++++ INPUT DATA

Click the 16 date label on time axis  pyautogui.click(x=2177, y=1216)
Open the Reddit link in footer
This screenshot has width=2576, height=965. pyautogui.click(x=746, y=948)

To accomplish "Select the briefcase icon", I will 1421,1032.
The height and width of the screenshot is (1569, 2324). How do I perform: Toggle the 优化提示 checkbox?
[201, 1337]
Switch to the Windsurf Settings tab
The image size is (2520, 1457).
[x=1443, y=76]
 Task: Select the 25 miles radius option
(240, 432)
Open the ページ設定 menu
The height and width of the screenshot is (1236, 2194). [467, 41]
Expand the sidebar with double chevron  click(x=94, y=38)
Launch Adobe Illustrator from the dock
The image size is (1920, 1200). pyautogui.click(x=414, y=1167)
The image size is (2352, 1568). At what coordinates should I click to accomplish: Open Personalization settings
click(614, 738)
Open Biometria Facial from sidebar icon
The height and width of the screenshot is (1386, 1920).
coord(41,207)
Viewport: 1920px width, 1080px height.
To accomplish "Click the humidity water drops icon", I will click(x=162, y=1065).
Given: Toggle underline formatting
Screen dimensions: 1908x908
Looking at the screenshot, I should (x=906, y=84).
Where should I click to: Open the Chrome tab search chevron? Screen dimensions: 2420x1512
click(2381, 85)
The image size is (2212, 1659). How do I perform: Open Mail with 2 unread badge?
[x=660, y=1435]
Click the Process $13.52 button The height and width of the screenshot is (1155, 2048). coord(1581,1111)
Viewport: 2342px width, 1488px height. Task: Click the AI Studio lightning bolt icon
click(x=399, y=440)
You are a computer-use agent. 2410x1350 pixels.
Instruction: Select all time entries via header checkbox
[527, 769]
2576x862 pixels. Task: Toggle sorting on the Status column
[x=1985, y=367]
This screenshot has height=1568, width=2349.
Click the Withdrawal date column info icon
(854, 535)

++++++++

# [WHAT THE TASK REQUIRES]
Show a copy of each line from the data that includes the word "will".

# [ANSWER SPACE]
To accomplish "Select the briefcase icon", I will 1421,1032.
To accomplish "Click the humidity water drops icon", I will click(x=162, y=1065).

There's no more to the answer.